Saturday morning was perfect. Paula and I stayed in bed with SoPita (our cat, she's ridiculous) and just talked about how happy we are. We went to the park. Read a book together. It was one of those mornings where you're like, yeah, this is the whole point.
Then I went back to my computer.
And I didn't come back.
Saturday night I was still debugging. Sunday too. The keyboard dictation bug kept peeling back layers and I kept telling myself "one more fix." You know how that goes. One more fix turns into four hours turns into Paula watching a show alone while you're in the other room muttering at Xcode.
I wrote this in my journal that week: "When I can't get things to work it makes me feel bad about myself." Which is dramatic. But also honest. There's something about staring at a bug for hours that makes you question everything. Not just your code. Your whole decision to do this.
But here's what actually got me through it.
Claude Code. I'm not saying that to be a shill. I'm saying it because it's true. I used Claude to build the EV scorecard in the first place. That's what gave me the clarity to know the iOS app was the move. Then I used it to diagnose the bugs, figure out why Apple was blocking auto-return, generate App Store screenshots with real Apple device bezels, and even build a one-pager for a financial advisor meeting I have this week. When you're solo, you don't have a CTO to debug with you at midnight. You don't have a designer to make your screenshots look professional. You don't have a sales team building pitch decks. Claude Code was all of those people for me last week. And honestly it's the only reason I didn't lose my mind.
Tuesday I submitted the app to the App Store. Five days. Solo.
And the same day I submitted, a financial advisor DM'd me on LinkedIn asking about compliance. "Have any other advisors used it? I could see there being an issue if Mumbl stores client data."
I had the perfect answer.

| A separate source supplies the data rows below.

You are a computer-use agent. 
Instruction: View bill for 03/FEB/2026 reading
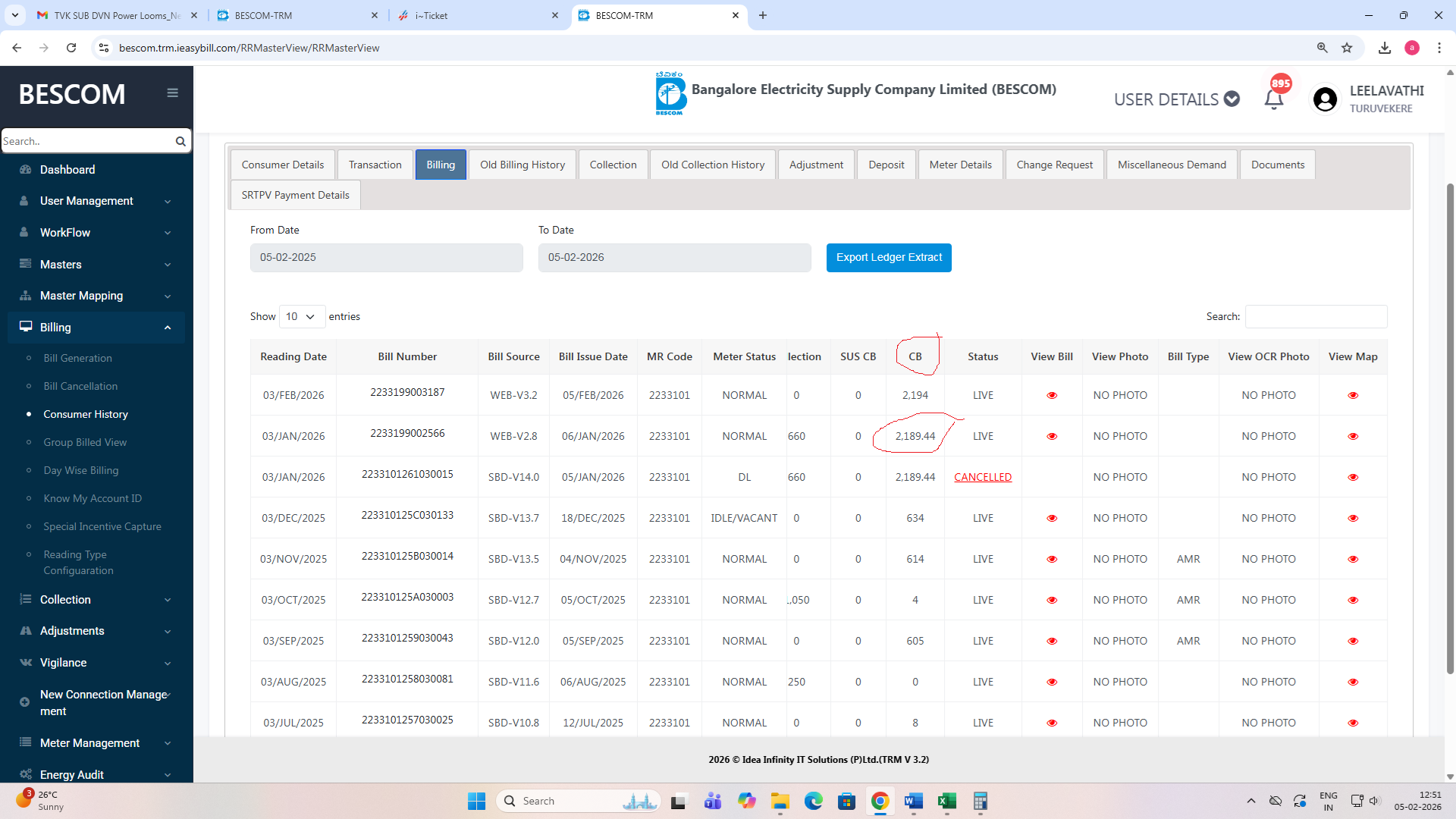pyautogui.click(x=1051, y=395)
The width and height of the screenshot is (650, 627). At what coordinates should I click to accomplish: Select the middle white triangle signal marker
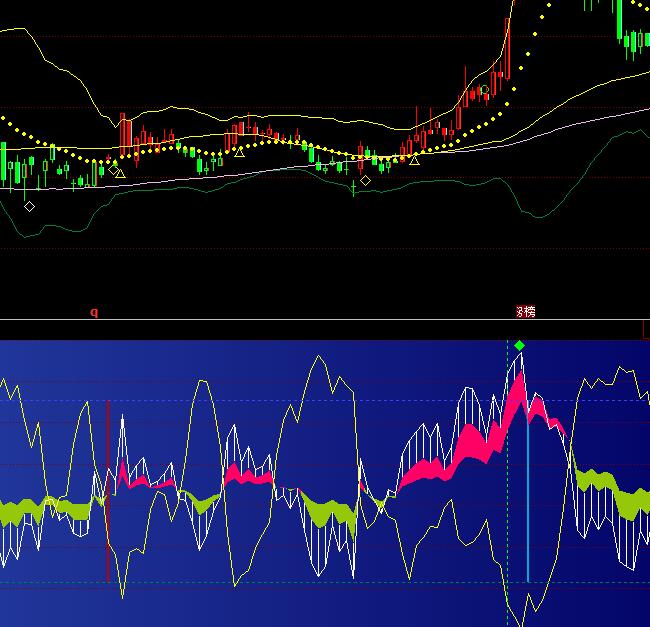pos(239,152)
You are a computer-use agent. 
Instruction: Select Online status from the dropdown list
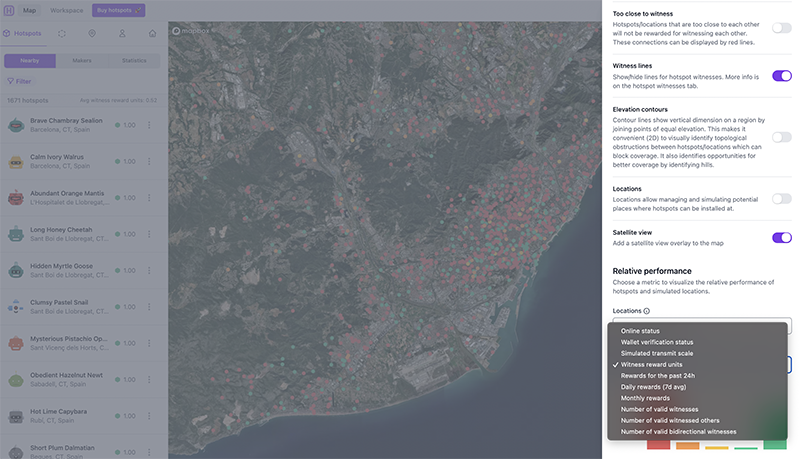pyautogui.click(x=640, y=331)
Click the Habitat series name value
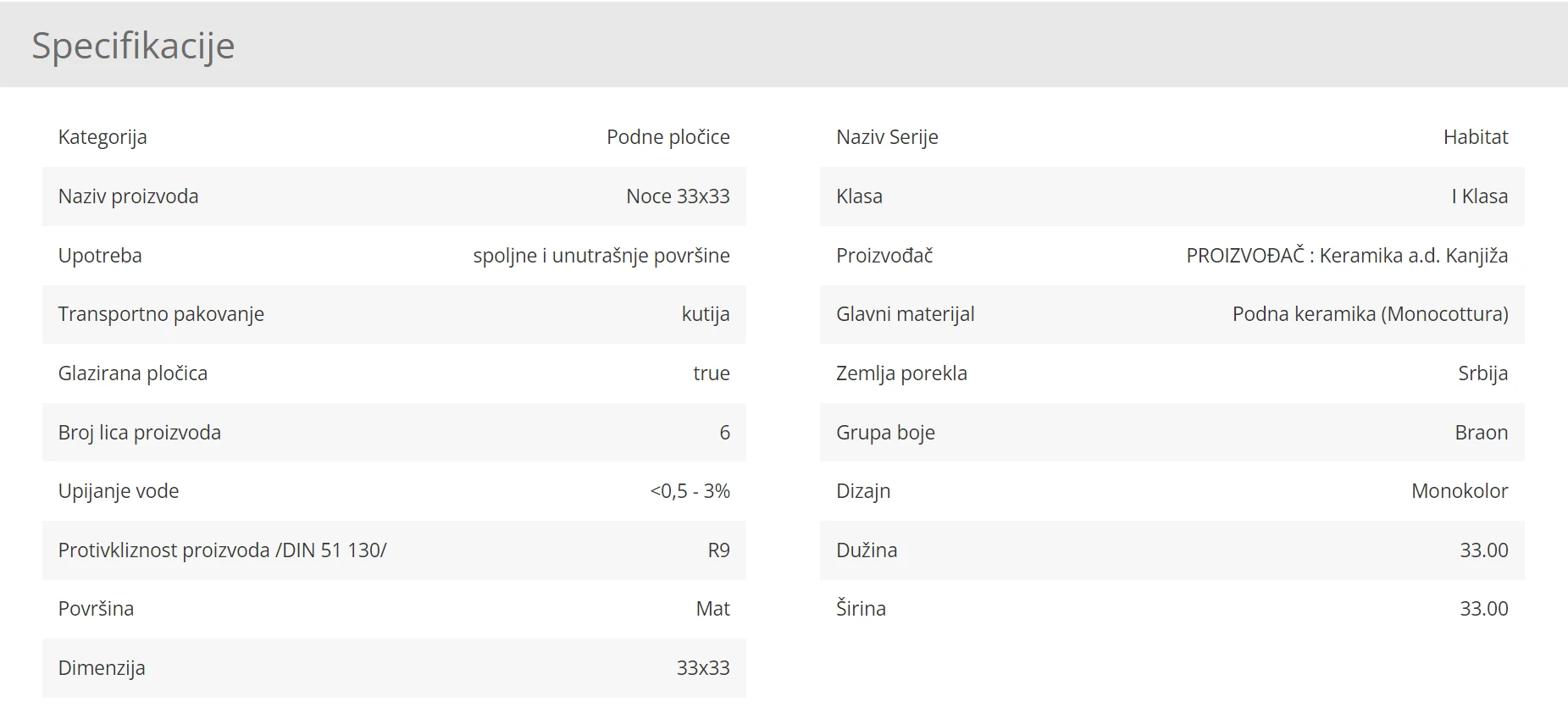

Because Mumbl doesn't store anything. No audio, no text, nothing hits a server. Everything runs on your device. I told him the only way his data is getting sent anywhere is if he sends it himself. He loved that. Said he can't wait to use it.
Three meetings booked this week. A coffee with another advisor on Friday. A Zoom with a founder. A networking call Wednesday. Zero paying users still. But momentum that feels different than before.
Here's the part I keep coming back to though.
The best moment of my week wasn't submitting the app. It wasn't the financial advisor conversation. It wasn't any of the "wins."
It was Saturday morning in bed with Paula and the cat.
And I almost missed it because I was too busy chasing the next fix.
I got to a point this week where I was pretty broken down. Tired and doubting and running on fumes. And something clicked. I started praying again. Meditating. I just needed it. I needed to stop optimizing and start appreciating.
I don't believe building a business has to be all sacrifice. I actually think it's way more fun than people make it out to be. But the "grind until you make it" thing is a lie if you're grinding past the people who are already there for you. The meetings will come. The revenue will come. But you can't get back the Saturday mornings you weren't present for.
So here's where I'm at. Zero revenue. Three meetings. An iOS app in review. A fiance who believes in me more than I believe in myself sometimes. And a cat who doesn't care about any of it.
If you're building something right now and you're in the messy middle where nothing is working yet but you can feel it getting close, I don't know, maybe try the EV scorecard thing. It helped me more than any motivational video. And maybe also go sit with the person who loves you for 20 minutes without your phone. That helped more than the scorecard.